*ACTION ITEM:* Each line between the one holding "Given: Click 中介机构 for 特种作业人员安全培训 row" and the end of the material below, both included, is to be transcribed word for word, with pictures left out.

*DATA FOR PROCESSING:*
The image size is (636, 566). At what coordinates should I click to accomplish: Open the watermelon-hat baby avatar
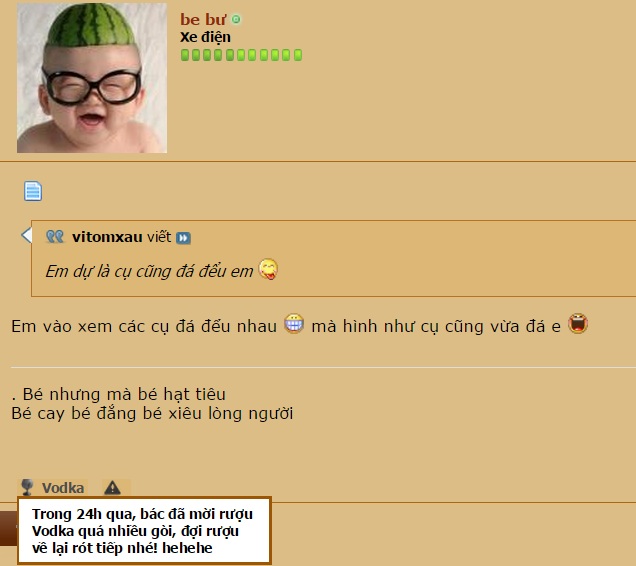(92, 78)
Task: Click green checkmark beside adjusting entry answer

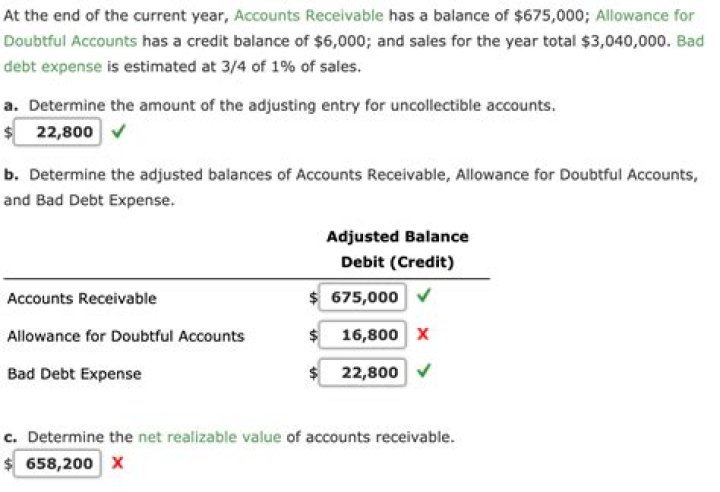Action: [119, 131]
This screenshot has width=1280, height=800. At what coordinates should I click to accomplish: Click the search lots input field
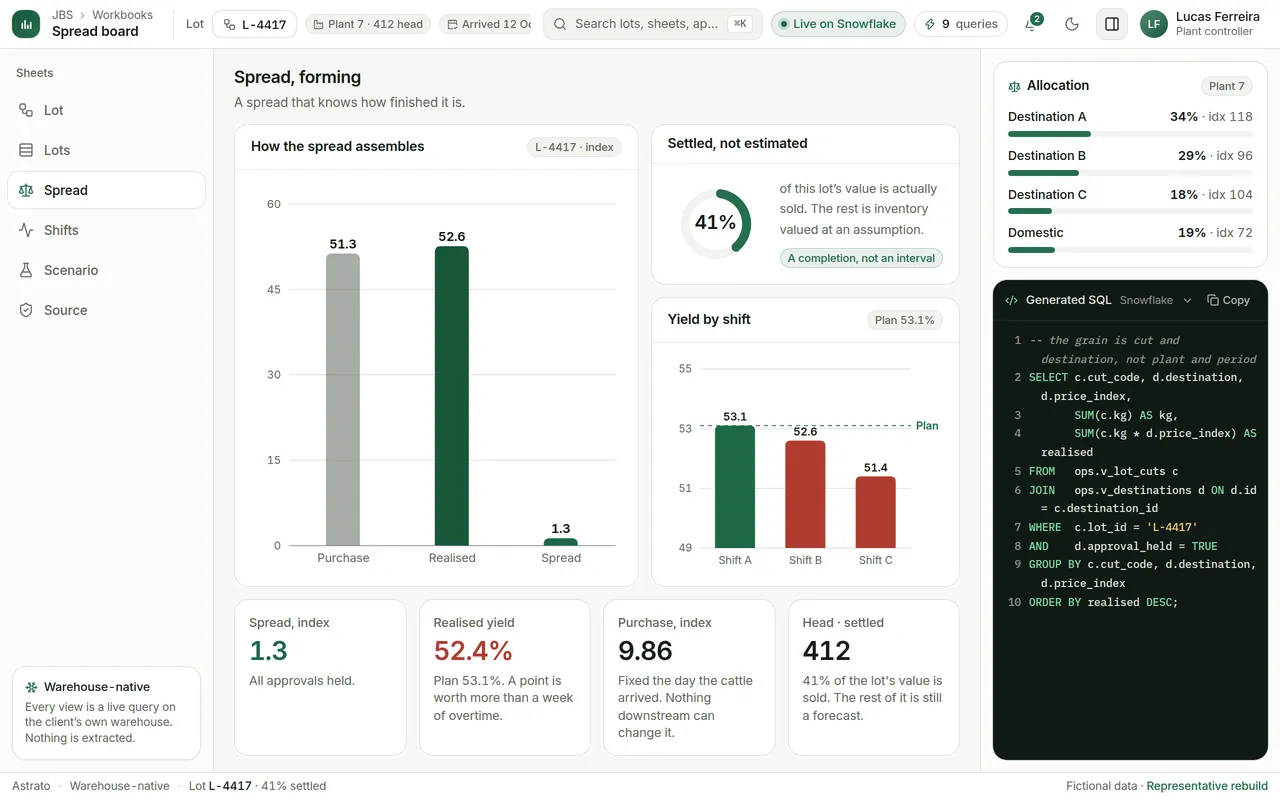coord(652,24)
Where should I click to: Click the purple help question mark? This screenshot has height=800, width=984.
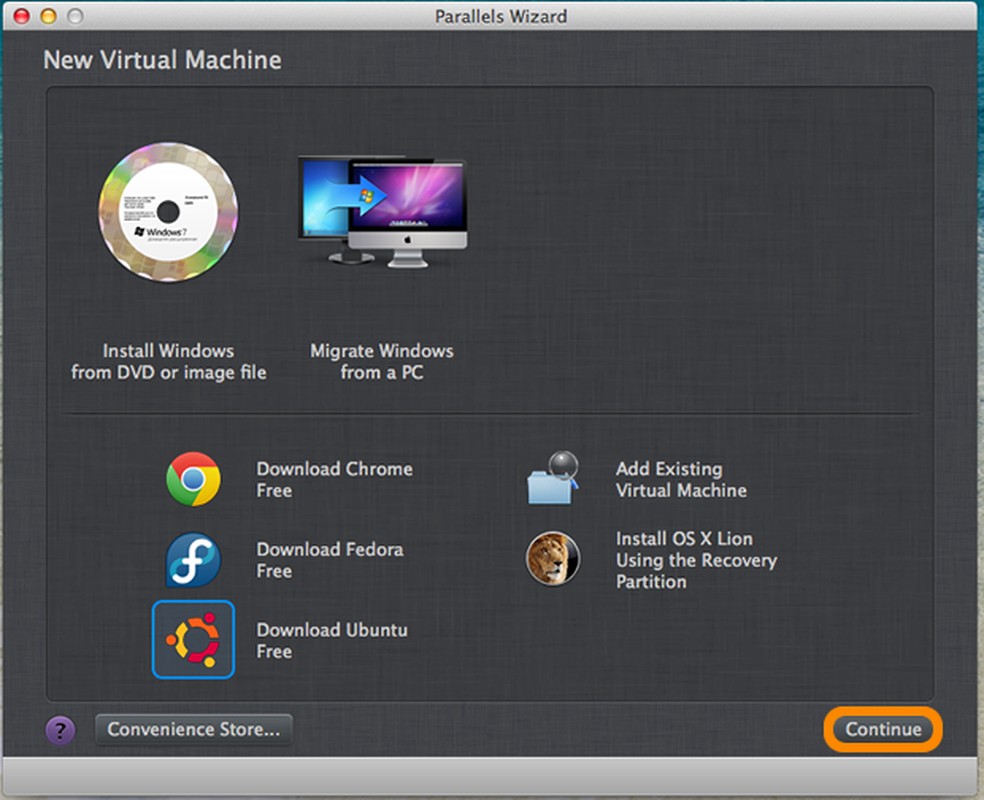coord(60,730)
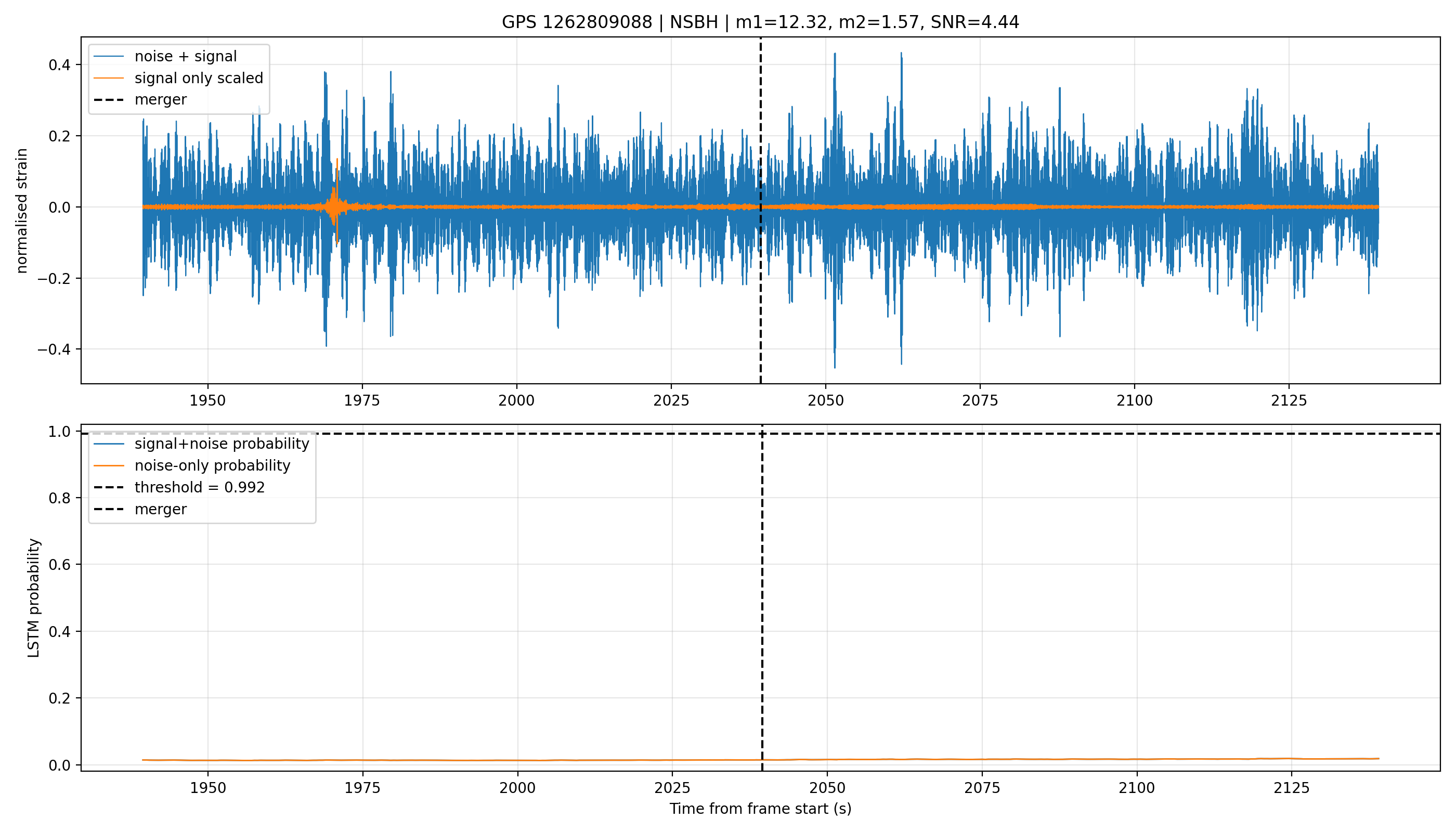Screen dimensions: 1456x832
Task: Click 'signal+noise probability' legend label
Action: click(222, 444)
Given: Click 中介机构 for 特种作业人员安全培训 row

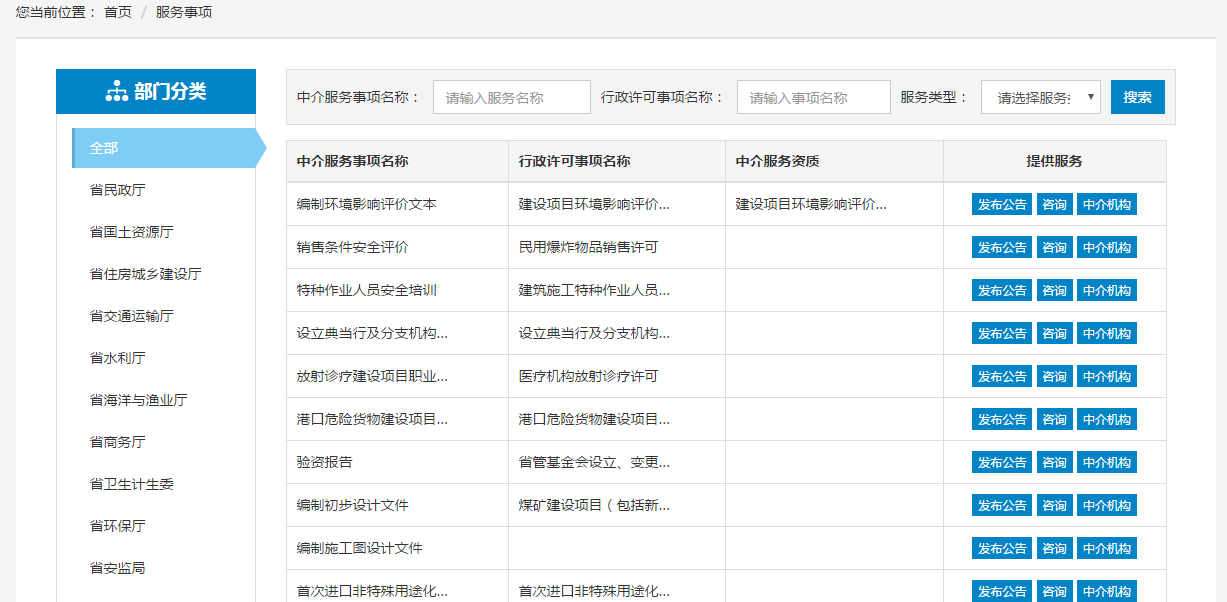Looking at the screenshot, I should pos(1106,291).
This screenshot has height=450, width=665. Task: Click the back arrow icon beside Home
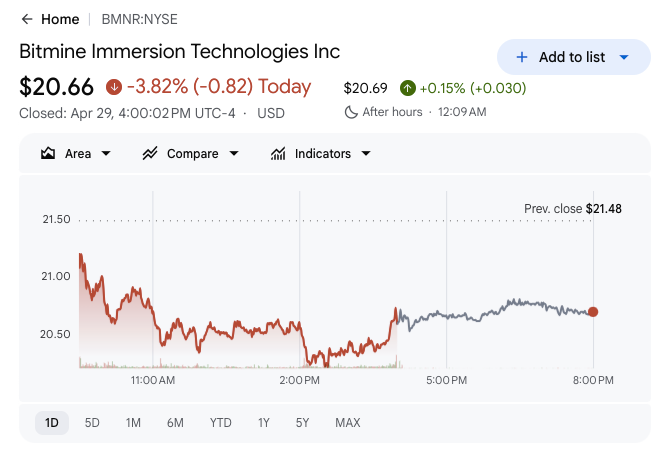[x=27, y=19]
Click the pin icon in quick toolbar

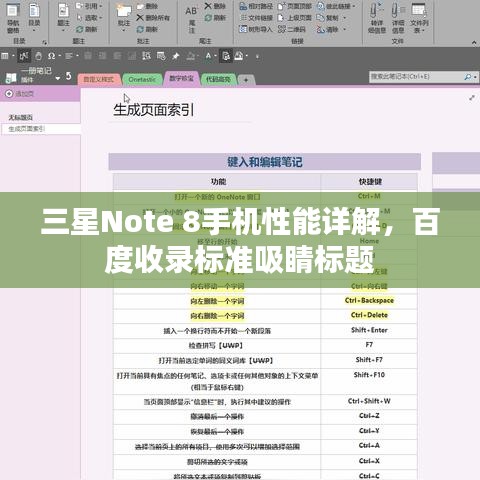[176, 56]
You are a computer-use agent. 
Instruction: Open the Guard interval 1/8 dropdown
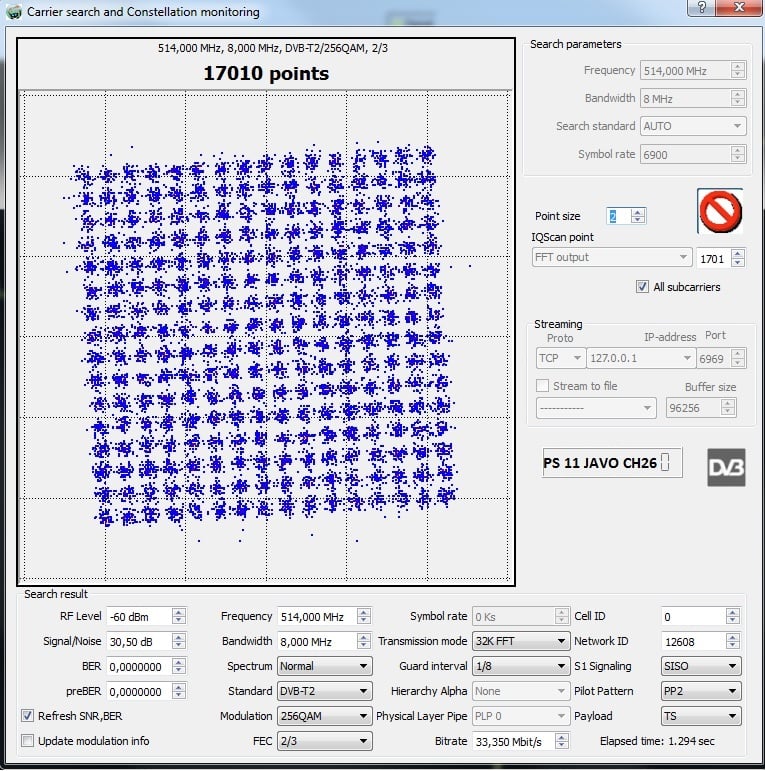(521, 666)
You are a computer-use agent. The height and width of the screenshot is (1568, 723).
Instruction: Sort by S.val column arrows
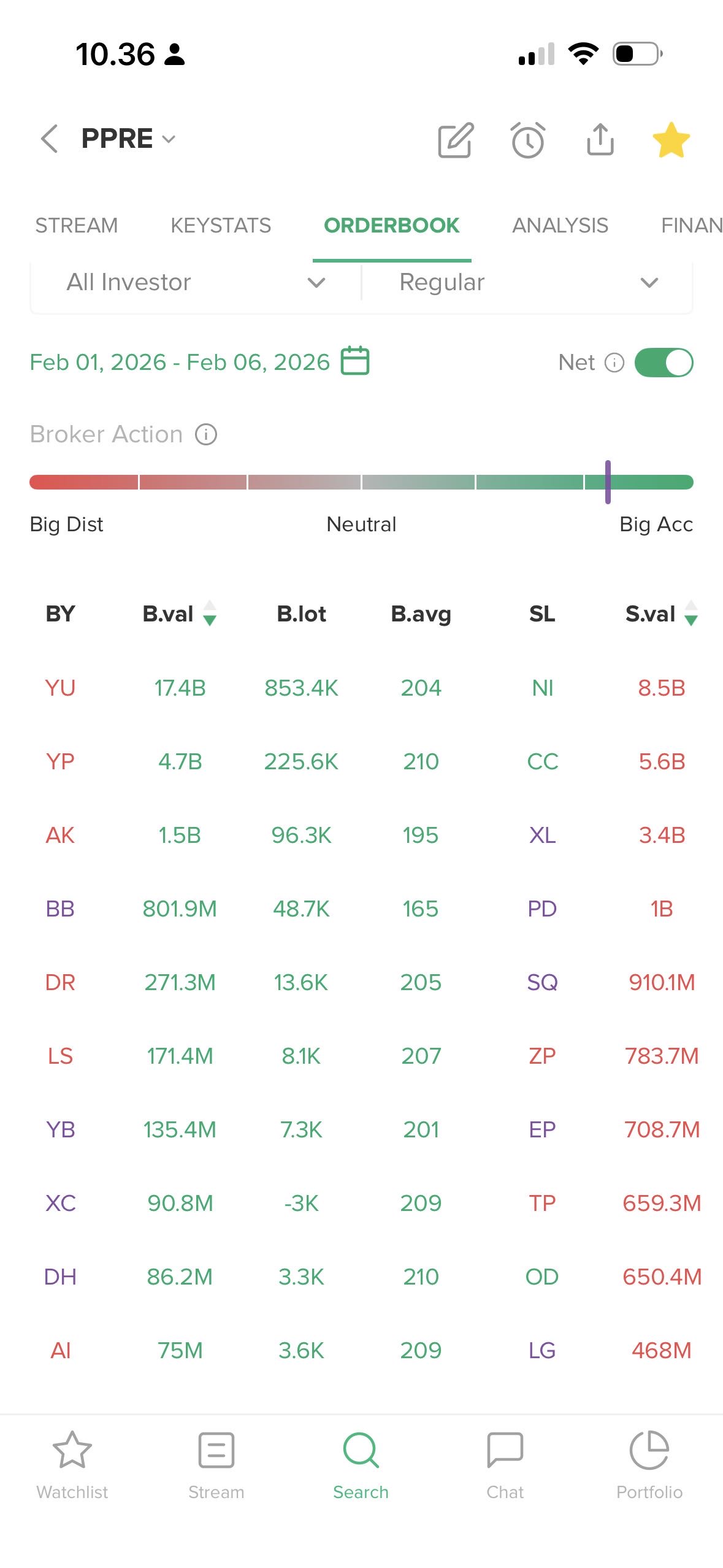point(691,613)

*ANSWER TO THIS TASK:*
Given: Click 中介机构 for 特种作业人员安全培训 row

Looking at the screenshot, I should pos(1106,291).
This screenshot has height=450, width=665. Task: Click the back arrow icon beside Home
[x=27, y=19]
Click the pin icon in quick toolbar

[176, 56]
You are a computer-use agent. 
Instruction: Open the Guard interval 1/8 dropdown
(521, 666)
You are a computer-use agent. The height and width of the screenshot is (1568, 723).
Instruction: Sort by S.val column arrows
point(691,613)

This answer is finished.